The US have recently approached five European countries and proposed the idea of having a ‘pre-clearance’ agreement when embarking on flights to America. Out of the five countries that are in discussions, Britain is most likely to enter into such an agreement. The British government has expressed an interest in allowing Britons to face strict searches and interrogations by Homeland Security staff in UK airports.
The State has agreed to such a procedure because there are many advantages but from a security perspective, what exactly are these advantages and are there any issues we could face?
Looking at the reasons in support of the move, added security will help to reduce queue times at US borders and ease freedom of movement into America. The move will also mean less risk of people being turned away upon arrival into the US by filtering out travelers that Homeland Security deem unsuitable.
The idea of Homeland representatives having a presence within EU airports is not a completely new one.

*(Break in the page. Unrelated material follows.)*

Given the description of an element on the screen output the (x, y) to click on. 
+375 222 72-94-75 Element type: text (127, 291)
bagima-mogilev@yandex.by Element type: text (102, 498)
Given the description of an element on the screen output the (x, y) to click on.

In the last three years, American security officials have prevented 1,300 people from leaving American-bound flights from the EU on an advisory basis.

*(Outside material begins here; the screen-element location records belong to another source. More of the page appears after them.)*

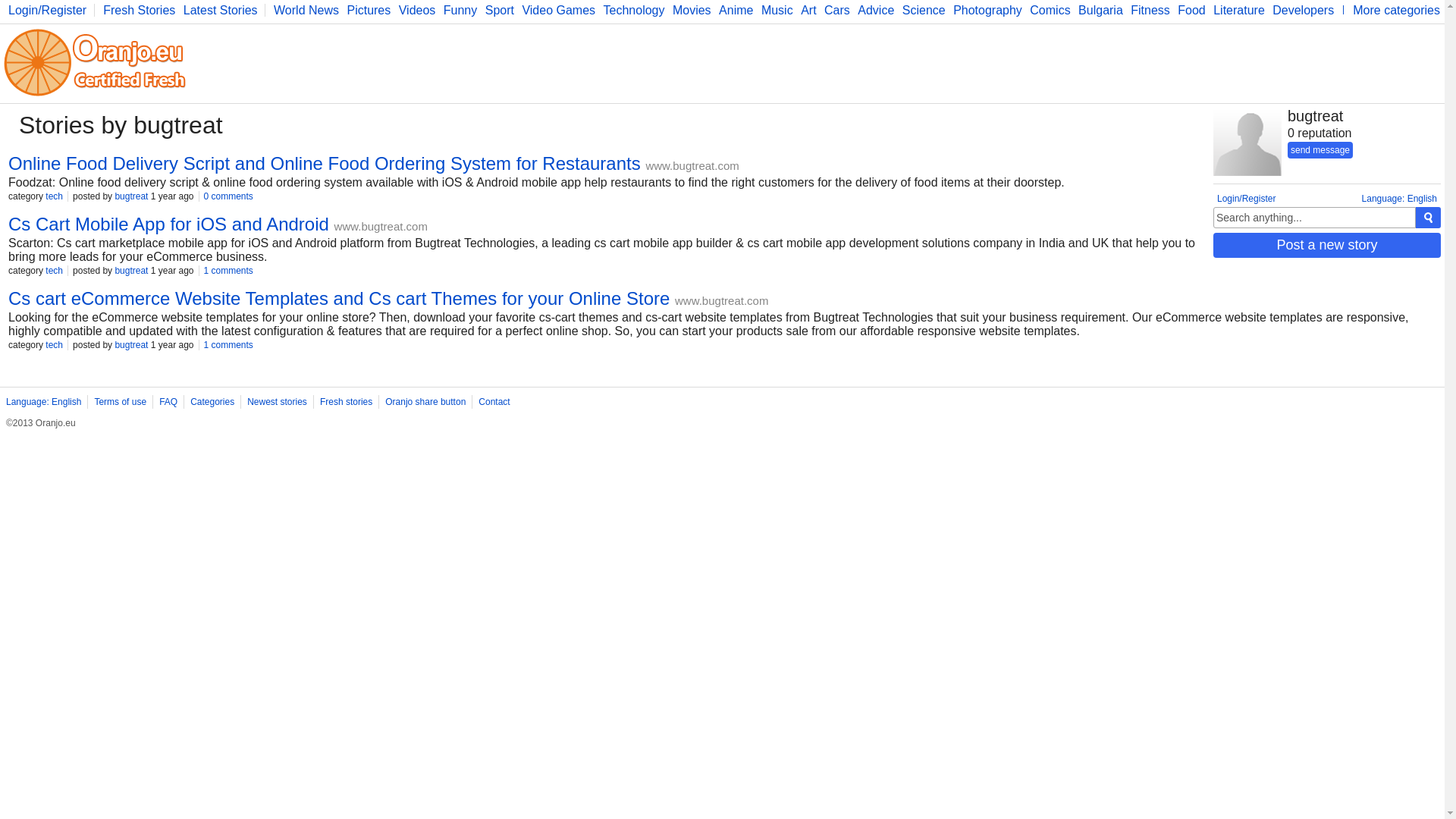
Funny (458, 10)
0 comments (228, 195)
Cars (834, 10)
send message (1319, 149)
Movies (689, 10)
Video Games (555, 10)
Language: English (1399, 198)
bugtreat (131, 195)
Search (1313, 217)
Search anything... (1313, 217)
Literature (1236, 10)
Pictures (366, 10)
Developers (1300, 10)
Videos (414, 10)
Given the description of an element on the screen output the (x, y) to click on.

This agreement has been in place in Shannon and Dublin airports since 2009 – with airports in Canada and the Caribbean also allowing preclearance of passengers boarding for America.
Reduced border control queue time is obviously a positive, however opponents of these plans argue that this would be a further infringement on the liberty of law-abiding citizens and that the plans are just another method of America controlling who is able to fly into the country.
Concerns have been expressed by a number of the other countries currently in talks. The Netherlands have been discussing the financial and logistical issues surrounding the proposal, whereas Sweden have displayed outright scepticism toward the idea and if it would be beneficial. Other countries involved in the plans are France, who are open to a deal with the US as long as financial support is offered, but Germany have been keeping their opinions on the plans closely guarded.
It is likely that the UK will be the first to agree a deal with Homeland security and the rest of the EU may then be encouraged to follow suit.